Re: [PATCH v3 bpf-next 02/14] bpf: introduce cgroup storage maps

From: Roman Gushchin
Date: Fri Jul 27 2018 - 13:13:19 EST


On Fri, Jul 27, 2018 at 06:11:31AM +0200, Daniel Borkmann wrote:
> On 07/20/2018 07:45 PM, Roman Gushchin wrote:
> > This commit introduces BPF_MAP_TYPE_CGROUP_STORAGE maps:
> > a special type of maps which are implementing the cgroup storage.
> >
> > From the userspace point of view it's almost a generic
> > hash map with the (cgroup inode id, attachment type) pair
> > used as a key.
> >
> > The only difference is that some operations are restricted:
> > 1) a user can't create new entries,
> > 2) a user can't remove existing entries.
> >
> > The lookup from userspace is o(log(n)).
> >
> > Signed-off-by: Roman Gushchin <guro@xxxxxx>
> > Cc: Alexei Starovoitov <ast@xxxxxxxxxx>
> > Cc: Daniel Borkmann <daniel@xxxxxxxxxxxxx>
> > Acked-by: Martin KaFai Lau <kafai@xxxxxx>
>
> (First of all sorry for the late review, only limited availability this week
> on my side.)

Np, thank you for the review!

>
> > ---
> > include/linux/bpf-cgroup.h | 38 +++++
> > include/linux/bpf.h | 1 +
> > include/linux/bpf_types.h | 3 +
> > include/uapi/linux/bpf.h | 6 +
> > kernel/bpf/Makefile | 1 +
> > kernel/bpf/local_storage.c | 367 +++++++++++++++++++++++++++++++++++++++++++++
> > kernel/bpf/verifier.c | 12 ++
> > 7 files changed, 428 insertions(+)
> > create mode 100644 kernel/bpf/local_storage.c
> >
> > diff --git a/include/linux/bpf-cgroup.h b/include/linux/bpf-cgroup.h
> > index 79795c5fa7c3..6b0e7bd4b154 100644
> > --- a/include/linux/bpf-cgroup.h
> > +++ b/include/linux/bpf-cgroup.h
> > @@ -3,19 +3,39 @@
> > #define _BPF_CGROUP_H
> >
> > #include <linux/jump_label.h>
> > +#include <linux/rbtree.h>
> > #include <uapi/linux/bpf.h>
> >
> [...]
> > diff --git a/kernel/bpf/verifier.c b/kernel/bpf/verifier.c
> > index 15d69b278277..0b089ba4595d 100644
> > --- a/kernel/bpf/verifier.c
> > +++ b/kernel/bpf/verifier.c
> > @@ -5140,6 +5140,14 @@ static int replace_map_fd_with_map_ptr(struct bpf_verifier_env *env)
> > return -E2BIG;
> > }
> >
> > + if (map->map_type == BPF_MAP_TYPE_CGROUP_STORAGE &&
> > + bpf_cgroup_storage_assign(env->prog, map)) {
> > + verbose(env,
> > + "only one cgroup storage is allowed\n");
> > + fdput(f);
> > + return -EBUSY;
> > + }
> > +
> > /* hold the map.

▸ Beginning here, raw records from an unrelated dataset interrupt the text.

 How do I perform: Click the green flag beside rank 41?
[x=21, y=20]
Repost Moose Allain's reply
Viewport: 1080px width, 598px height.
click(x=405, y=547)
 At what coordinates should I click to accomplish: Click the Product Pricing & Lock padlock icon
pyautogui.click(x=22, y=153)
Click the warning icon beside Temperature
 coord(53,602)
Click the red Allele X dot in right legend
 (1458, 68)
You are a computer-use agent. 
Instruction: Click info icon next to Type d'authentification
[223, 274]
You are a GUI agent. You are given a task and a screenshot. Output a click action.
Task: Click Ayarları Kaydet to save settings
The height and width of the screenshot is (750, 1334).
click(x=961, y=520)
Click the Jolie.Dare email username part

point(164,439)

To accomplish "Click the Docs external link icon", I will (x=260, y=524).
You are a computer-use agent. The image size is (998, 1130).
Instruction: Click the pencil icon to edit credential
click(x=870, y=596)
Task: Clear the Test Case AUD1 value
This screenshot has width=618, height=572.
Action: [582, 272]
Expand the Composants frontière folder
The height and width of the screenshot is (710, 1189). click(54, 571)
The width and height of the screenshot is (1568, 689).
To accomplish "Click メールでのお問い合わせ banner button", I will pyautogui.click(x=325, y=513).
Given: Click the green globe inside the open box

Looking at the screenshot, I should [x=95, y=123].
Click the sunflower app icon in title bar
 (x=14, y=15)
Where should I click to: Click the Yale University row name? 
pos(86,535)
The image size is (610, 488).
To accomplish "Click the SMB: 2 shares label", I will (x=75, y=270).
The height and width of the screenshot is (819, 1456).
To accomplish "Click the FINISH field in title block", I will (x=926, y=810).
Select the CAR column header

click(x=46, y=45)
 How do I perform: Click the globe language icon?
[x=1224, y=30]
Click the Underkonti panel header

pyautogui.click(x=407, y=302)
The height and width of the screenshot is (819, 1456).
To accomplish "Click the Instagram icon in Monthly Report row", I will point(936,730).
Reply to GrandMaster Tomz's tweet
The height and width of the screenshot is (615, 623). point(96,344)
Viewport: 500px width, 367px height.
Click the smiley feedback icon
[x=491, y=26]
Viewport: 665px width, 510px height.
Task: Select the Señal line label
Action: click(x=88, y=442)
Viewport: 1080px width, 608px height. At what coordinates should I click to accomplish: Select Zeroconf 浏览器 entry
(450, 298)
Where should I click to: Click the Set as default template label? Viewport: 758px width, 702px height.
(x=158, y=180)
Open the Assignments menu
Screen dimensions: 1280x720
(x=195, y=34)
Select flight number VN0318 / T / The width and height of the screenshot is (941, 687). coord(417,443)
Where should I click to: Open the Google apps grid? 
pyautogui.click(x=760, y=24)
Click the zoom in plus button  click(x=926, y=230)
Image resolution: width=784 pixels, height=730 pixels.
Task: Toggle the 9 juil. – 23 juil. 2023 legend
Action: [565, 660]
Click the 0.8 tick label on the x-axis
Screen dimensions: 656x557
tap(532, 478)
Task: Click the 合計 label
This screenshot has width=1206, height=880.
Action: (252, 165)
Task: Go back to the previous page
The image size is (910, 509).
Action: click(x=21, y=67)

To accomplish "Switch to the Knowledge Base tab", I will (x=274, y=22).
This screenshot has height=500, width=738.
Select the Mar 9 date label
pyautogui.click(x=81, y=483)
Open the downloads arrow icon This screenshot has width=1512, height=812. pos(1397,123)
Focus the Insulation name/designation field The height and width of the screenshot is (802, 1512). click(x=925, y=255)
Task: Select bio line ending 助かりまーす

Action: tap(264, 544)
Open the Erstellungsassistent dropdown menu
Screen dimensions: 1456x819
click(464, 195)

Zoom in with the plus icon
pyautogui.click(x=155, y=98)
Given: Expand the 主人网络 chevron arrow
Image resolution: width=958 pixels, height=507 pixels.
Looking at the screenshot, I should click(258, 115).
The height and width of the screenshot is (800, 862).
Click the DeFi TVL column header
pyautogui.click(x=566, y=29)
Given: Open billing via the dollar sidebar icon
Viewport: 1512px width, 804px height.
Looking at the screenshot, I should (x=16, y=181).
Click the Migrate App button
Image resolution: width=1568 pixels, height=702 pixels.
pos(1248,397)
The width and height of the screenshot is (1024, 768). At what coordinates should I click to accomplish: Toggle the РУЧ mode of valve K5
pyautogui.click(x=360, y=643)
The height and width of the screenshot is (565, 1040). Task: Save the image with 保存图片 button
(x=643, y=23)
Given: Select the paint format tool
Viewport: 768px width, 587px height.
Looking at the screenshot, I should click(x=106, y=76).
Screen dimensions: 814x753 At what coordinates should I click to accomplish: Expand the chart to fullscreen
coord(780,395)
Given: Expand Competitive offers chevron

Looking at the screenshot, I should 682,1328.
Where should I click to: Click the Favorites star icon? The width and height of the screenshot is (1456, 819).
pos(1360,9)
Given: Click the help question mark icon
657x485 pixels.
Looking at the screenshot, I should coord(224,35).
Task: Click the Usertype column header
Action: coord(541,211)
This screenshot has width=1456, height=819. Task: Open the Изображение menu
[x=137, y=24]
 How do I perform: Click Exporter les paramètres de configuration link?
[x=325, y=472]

If the program is rejected by verifier,
> > * the map will be released by release_maps() or it
> > * will be used by the valid program until it's unloaded
> > @@ -5148,6 +5156,10 @@ static int replace_map_fd_with_map_ptr(struct bpf_verifier_env *env)
> > map = bpf_map_inc(map, false);
> > if (IS_ERR(map)) {
> > fdput(f);
> > + if (map->map_type ==
> > + BPF_MAP_TYPE_CGROUP_STORAGE)
> > + bpf_cgroup_storage_release(env->prog,
> > + map);
>
> I think this behavior is a bit strange, meaning that we would reset the map via
> bpf_cgroup_storage_release() in this case, but if we error out and exit in any
> later instruction the prior bpf_cgroup_storage_assign() is not undone, meaning
> at this point we have no other choice but to destroy the map since any later
> BPF prog load with bpf_cgroup_storage_assign() attempt would fail with -EBUSY
> even though it's not assigned anywhere, is that correct? Same also on any other
> errors along the prog load path. E.g. say, as one example, your verifier buffer
> is too small, so any retry with the very same program from loader side would fail
> above due to different prog pointers?

Yeah, I see...
We should call bpf_cgroup_storage_release() from the generic verifier error path.
I'll fix this and the leak in the other patch and resend soon.

Thanks!